Now, she has started her own food venture, Wandering Waffles, in the Lansing City Market. Food relationships aside, Wilbur’s foray came by way of an educational path that includes a master’s degree but no high school diploma, a career in psychology and teaching parenting classes.

After graduating from Simon’s Rock College of Bard, Wilbur decided food would no longer be an issue in her life. But her sister, Katie, who was dating a chef, suggested she watch the TV show Top Chef. Wilbur did so — and also started watching the Great Food Truck Race. That led Wilbur to set up her own food truck that served breakfast — the meal most important to her and her husband, Zach, then deployed in Afghanistan.

“I wanted to be open late when the bars close to give people a kind of hearty breakfast as they’re going home from the bars,” Wilbur said.

But she abandoned the idea when she moved to Michigan in December 2012. Between the cold weather and regulations governing food trucks,The product range of mechanical lock cylinder extends beyond the common range of double, single, thumbturn and furniture cylinders. Wilbur decided a food truck would not work for her.

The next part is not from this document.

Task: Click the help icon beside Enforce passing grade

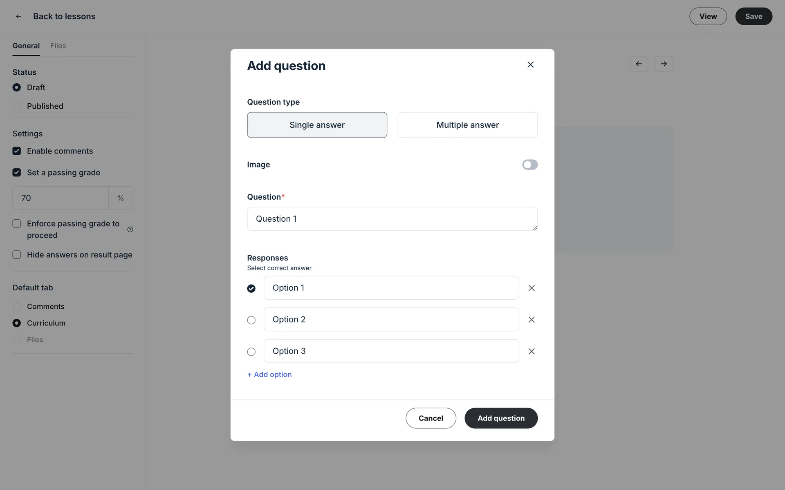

But waffles did. After what Wilbur called “one happy coincidence after another,” she opened Wandering Waffles in March. The restaurant offers portable food, with no utensils required. Unique waffle combos offered include pizza, spicy chicken, “A-choco-lypse,” peanut butter and jelly, and caramel apple. Toppings range from marshmallow to apple butter, blackberry jam, maple syrup, chocolate chips and peppers.

You pick your batter (buttermilk or gluten-free), then your topping, then it’s wrapped in foil and served in a bag, so you can eat while you walk. Each waffle comes with one free topping.

Why waffles? The menu went from breakfast to waffles kind of out of necessity. I am a pancake person, not a waffle person. But pancakes have human error in them. You have to know exactly when to flip them. They are difficult to make well. I wanted to offer an experience where people could get the same experience every single time.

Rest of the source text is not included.